Menurutnya, keterbukaan menjadi budaya yang ia terapkan di setiap lapisan organisasi. Baik dengan karyawan, sesama direktur, mitra bisnis, maupun konsumen, transparansi adalah kewajiban. Sejak mendirikan PT Pembangunan Jaya hingga Ciputra Group, prinsip ini terus ia kobarkan.
Di kantor pusat Ciputra Group misalnya, kata Ciputra, keterbukaan ini bahkan terlihat secara fisik. Tidak ada ruang direktur yang tertutup rapat. Semua meja berderet dalam ruangan tanpa sekat, termasuk meja pribadi Ciputra dan keluarganya.
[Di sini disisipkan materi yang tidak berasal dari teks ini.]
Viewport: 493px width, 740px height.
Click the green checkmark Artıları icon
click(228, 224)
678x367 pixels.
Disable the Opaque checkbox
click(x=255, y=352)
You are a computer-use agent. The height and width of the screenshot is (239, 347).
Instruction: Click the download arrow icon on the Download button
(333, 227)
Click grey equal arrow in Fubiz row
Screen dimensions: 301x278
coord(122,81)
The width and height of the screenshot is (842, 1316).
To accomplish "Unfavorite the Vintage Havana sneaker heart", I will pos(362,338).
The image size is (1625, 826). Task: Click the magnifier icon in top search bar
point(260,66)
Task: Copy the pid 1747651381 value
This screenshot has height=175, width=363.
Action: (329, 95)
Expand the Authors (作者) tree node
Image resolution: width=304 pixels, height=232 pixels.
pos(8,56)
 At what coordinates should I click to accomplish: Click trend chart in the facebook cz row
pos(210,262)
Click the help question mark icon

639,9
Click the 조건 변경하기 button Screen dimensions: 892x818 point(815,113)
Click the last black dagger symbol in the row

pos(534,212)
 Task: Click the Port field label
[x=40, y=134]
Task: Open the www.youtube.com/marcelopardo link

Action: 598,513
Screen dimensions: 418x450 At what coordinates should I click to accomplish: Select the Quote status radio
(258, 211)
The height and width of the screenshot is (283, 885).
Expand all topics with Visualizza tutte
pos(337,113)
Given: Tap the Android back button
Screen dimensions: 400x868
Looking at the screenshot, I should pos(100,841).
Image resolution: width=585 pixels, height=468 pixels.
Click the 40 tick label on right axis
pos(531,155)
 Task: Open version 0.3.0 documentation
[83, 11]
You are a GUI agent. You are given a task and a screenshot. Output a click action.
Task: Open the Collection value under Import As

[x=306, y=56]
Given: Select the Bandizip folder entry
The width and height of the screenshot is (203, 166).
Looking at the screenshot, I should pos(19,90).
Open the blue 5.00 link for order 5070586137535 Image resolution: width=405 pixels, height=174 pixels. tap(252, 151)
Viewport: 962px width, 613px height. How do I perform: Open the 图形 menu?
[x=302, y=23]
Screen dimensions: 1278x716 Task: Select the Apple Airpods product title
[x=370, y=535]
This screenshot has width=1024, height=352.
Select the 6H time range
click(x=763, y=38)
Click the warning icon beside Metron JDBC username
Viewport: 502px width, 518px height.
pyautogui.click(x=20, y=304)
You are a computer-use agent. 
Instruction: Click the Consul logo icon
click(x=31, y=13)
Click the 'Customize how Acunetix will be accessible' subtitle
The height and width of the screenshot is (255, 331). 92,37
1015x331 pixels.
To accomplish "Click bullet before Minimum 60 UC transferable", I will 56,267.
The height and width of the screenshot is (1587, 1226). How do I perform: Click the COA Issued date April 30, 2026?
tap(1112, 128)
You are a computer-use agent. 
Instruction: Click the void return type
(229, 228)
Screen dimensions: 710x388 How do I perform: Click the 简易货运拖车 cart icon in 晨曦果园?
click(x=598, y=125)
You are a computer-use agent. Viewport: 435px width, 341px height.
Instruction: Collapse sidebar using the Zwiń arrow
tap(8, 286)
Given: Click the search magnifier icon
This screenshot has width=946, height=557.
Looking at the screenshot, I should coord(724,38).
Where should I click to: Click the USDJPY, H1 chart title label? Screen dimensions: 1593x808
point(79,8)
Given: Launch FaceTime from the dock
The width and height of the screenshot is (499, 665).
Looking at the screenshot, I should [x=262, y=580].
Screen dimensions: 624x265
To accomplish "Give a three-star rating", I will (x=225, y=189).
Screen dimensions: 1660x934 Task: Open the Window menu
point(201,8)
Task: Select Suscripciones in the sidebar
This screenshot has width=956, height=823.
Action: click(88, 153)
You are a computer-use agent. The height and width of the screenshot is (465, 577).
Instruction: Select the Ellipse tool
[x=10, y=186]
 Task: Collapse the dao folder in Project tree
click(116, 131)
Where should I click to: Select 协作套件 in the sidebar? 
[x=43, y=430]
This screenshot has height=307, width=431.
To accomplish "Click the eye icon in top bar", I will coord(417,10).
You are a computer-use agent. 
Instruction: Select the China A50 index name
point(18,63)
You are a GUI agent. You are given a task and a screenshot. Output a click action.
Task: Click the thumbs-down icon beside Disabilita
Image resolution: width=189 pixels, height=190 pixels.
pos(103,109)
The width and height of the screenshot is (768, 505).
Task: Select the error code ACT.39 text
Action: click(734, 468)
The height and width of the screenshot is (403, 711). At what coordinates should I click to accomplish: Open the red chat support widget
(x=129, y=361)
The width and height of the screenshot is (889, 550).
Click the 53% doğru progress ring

“Kami tidak memiliki ruang sendiri-sendiri yang tertutup. Untuk apa? Tidak ada sesuatu pun yang kami sembunyikan,” ujarnya.
Selain keterbukaan, sambung Ciputra, keadilan adalah kunci lain yang ia pegang teguh. Baginya, perlakuan istimewa pada segelintir orang hanya akan menimbulkan kecemburuan dan potensi pengkhianatan dari yang lain.
“Jika kau memiliki satu anak emas, bersiaplah menghadapi sembilan anak yang akan mengkhianatimu,” tukasnya.
Ditegaskannya, selama ia memimpin perusahaan, tidak ada satupun yang diistimewakan atau disudutkan. Ia melihat setiap orang memiliki kelebihan dan kelemahan, dan tugas pemimpin adalah menstimulasi potensi terbaik dari semua orang di bawahnya.
“Seorang pemimpin harus mampu menstimulasi setiap orang di bawahnya untuk mengerahkan kemampuan terbaik dengan alam kerja yang sehat dan adil,” pungkasnya.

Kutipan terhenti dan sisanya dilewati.